Эта часть моей истории тяжелейшим грузом лежит на сердце. Теперь я переменился: себя прежнего я вспоминаю с ужасом и отвращением, каких не испытывал, быть может, никто из слушателей моего рассказа. Лошадь, понукаемая шпорами седока – и та была свободнее меня, раба тиранической власти собственного нрава. Дьявол овладел моей душою и довел ее до безумия. Голос совести не затих во мне, но если я покорялся ему – то лишь на мгновение, словно в затишье после шторма, и в следующий миг поток безудержного гнева уносил его прочь, оставляя меня игрушкою душевных бурь.
Меня заключили в темницу, но вскоре, по заступничеству Тореллы, освободили. Снова я взялся за свое, теперь решив похитить вместе с дочерью отца и увезти обоих во Францию. Эта несчастная страна, разоряемая наемниками и бандами беззаконной солдатни, мне – преступнику – казалась желанным прибежищем. Наши планы были раскрыты. Меня приговорили к изгнанию; а поскольку долги мои достигли огромных размеров, все, что у меня оставалось, было выставлено на продажу. Торелла снова предложил свое посредничество, взамен требуя лишь одного – обещания, что я не возобновлю посягательств на него и его дочь. Я отверг его предложение и, изгнанник, одиночка, без гроша в кармане, воображал, что торжествую победу. Товарищи мои скрылись; их выпроводили из города еще несколькими неделями раньше, и теперь они были уже во Франции. Я остался один – без единого друга рядом, без единого дуката в кошеле, даже без меча на поясе.
Я брел вдоль берега моря; вихрь страстей терзал и рвал мне душу. Сердце горело, словно в грудь мою вложили пылающий уголь. Сперва я задумался над тем, чем должен ответить. Что, если присоединиться к отряду наемников… Месть! – это слово стало бальзамом на мои раны: я играл этой мыслью и ласкал ее, пока она, как змея, меня не ужалила. И снова я принялся хулить и проклинать свою тихую родину. Вернусь в Париж – там у меня много друзей, там меня с радостью примут на службу, там я завоюю себе состояние мечом и, быть может, добьюсь успеха, а презренный город и лживого Тореллу заставлю пожалеть о том, что они изгнали меня, нового Кориолана, из городских стен!.. Но вернуться в Париж пешком, как нищему? Жалким бедняком предстать перед теми, кому я, бывало, швырял деньги, не считая? Сама мысль о том мне претила.
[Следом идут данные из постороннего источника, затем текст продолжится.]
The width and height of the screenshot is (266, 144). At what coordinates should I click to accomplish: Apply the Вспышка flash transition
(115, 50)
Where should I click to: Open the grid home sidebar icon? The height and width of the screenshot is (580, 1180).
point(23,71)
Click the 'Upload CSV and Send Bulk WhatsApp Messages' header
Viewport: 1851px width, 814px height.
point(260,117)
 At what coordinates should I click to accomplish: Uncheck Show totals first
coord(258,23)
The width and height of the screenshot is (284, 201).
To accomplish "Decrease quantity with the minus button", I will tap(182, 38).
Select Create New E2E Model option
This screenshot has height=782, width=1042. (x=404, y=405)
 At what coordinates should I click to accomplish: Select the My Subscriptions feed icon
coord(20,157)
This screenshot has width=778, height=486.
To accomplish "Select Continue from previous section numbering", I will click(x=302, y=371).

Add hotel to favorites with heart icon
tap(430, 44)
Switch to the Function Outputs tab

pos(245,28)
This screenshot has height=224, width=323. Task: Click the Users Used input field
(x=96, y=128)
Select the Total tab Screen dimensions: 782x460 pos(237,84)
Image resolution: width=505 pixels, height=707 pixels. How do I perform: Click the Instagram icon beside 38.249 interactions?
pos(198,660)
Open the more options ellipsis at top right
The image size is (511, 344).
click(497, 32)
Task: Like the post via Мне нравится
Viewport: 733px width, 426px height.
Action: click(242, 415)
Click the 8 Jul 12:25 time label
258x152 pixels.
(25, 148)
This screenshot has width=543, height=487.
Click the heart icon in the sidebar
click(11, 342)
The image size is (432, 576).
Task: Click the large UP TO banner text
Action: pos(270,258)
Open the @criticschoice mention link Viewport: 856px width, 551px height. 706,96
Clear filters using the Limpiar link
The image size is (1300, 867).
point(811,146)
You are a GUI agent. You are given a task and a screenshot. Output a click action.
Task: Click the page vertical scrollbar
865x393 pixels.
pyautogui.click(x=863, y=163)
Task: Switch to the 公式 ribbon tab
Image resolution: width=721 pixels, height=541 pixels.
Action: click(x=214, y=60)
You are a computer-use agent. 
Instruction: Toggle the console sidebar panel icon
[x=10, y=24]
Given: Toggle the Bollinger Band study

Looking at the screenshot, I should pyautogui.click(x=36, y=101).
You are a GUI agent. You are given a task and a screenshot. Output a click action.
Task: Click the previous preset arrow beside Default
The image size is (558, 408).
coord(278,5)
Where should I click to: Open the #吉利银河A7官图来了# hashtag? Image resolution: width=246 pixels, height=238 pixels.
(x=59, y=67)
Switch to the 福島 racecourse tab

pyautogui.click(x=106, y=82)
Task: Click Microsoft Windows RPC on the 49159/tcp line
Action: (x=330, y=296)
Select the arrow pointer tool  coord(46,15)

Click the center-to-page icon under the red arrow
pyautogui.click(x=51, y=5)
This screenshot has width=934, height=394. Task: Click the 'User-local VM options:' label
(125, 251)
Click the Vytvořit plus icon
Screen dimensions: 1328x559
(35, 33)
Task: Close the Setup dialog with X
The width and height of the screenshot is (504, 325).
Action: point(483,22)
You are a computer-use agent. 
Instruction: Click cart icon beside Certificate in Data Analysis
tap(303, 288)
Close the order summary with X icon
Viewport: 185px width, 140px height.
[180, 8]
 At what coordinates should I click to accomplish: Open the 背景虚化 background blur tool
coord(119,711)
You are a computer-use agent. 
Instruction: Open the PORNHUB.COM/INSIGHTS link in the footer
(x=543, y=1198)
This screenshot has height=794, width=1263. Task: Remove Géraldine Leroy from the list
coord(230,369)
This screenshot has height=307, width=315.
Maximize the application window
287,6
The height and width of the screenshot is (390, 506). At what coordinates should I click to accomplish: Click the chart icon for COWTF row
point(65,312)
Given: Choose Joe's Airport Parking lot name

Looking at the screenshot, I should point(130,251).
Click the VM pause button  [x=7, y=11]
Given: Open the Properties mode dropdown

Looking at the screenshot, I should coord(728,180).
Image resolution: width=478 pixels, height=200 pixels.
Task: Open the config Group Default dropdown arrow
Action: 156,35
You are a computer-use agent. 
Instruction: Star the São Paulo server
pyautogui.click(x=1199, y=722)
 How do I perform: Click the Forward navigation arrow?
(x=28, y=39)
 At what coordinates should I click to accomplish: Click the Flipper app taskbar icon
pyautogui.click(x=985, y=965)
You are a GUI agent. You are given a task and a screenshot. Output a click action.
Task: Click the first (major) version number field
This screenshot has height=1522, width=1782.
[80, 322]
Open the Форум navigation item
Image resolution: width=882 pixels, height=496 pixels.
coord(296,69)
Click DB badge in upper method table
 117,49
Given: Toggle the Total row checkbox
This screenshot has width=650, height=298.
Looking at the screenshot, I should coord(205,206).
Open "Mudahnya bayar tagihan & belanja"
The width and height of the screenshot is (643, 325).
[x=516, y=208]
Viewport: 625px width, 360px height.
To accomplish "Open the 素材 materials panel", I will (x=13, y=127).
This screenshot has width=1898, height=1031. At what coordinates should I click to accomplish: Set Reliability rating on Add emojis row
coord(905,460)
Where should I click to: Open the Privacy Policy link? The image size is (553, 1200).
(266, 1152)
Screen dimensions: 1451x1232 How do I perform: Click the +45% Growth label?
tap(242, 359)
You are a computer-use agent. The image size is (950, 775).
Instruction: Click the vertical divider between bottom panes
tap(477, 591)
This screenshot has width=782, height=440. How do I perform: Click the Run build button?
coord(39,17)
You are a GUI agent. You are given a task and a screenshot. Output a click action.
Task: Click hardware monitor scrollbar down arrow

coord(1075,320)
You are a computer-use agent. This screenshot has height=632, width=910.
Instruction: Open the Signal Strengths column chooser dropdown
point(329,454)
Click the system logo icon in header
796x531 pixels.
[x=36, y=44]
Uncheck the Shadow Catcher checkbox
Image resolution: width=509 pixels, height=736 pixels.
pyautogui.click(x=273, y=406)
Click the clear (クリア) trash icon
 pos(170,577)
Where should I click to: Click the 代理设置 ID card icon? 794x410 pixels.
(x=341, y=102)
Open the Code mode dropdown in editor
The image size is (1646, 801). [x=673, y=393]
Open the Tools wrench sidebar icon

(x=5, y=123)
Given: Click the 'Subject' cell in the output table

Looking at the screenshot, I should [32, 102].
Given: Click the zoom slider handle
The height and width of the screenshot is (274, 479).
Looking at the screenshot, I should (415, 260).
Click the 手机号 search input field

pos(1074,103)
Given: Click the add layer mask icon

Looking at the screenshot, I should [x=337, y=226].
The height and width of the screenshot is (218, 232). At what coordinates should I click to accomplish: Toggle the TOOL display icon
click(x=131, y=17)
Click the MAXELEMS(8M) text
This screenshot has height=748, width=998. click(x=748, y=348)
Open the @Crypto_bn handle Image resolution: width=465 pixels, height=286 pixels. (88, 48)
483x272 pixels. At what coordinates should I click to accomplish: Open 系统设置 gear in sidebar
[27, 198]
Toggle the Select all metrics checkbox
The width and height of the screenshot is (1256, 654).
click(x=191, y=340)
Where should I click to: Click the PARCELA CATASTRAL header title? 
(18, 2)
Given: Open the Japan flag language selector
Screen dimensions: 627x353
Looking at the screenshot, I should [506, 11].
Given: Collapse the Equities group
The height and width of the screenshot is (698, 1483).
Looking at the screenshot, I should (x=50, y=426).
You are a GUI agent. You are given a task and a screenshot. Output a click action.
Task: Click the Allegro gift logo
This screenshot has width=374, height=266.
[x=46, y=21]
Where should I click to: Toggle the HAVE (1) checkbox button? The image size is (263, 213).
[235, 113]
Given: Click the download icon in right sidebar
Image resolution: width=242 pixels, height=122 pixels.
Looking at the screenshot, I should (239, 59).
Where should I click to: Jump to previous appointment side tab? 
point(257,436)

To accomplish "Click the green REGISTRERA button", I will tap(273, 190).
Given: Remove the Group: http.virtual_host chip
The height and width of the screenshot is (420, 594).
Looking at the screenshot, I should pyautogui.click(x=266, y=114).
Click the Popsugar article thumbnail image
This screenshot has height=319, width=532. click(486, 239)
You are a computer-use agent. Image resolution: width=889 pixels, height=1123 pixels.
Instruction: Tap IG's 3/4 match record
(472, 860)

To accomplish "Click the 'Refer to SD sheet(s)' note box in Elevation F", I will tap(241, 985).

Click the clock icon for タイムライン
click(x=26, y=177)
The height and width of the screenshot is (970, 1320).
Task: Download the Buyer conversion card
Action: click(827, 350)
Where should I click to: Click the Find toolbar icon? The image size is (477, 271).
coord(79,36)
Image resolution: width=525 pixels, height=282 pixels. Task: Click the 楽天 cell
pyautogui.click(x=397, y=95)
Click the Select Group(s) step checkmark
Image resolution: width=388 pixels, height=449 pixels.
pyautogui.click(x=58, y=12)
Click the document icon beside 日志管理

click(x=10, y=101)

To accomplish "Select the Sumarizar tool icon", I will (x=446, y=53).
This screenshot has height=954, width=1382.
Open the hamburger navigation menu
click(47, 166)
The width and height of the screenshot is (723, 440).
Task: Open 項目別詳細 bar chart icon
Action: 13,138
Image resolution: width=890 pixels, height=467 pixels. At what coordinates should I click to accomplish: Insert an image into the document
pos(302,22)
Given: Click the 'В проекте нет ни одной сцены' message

Постепенно ум мой начал проясняться; пришло понимание своего положения, а следом – отчаяние. Несколько месяцев я провел в заключении; тюрьма укрепила в непокорстве мой дух, но ослабила телесный состав. Я был бледен и слаб. Тысячи уловок использовал Торелла, чтобы улучшить мое содержание – все их я распознал и с презрением отверг и теперь пожинал плоды своего упрямства. Что же делать? Пасть во прах перед врагом, молить о прощении? Да лучше погибнуть тысячью смертей! Никогда им не торжествовать победы! Ненависть, вечная ненависть станет моей клятвой! Ненависть!.. Но чья? К кому? Скитальца-изгнанника – к богатому дворянину? Что для них я и мои чувства? – они, должно быть, уже забыли обо мне. А Джульетта… во мраке моего отчаяния на миг блеснуло ее ангельское личико, тонкий стан сильфиды… но что толку? Цветок мира, украшение вселенной навеки для меня потеряно! Другой назовет ее своей, другому дарует блаженство ее небесная улыбка!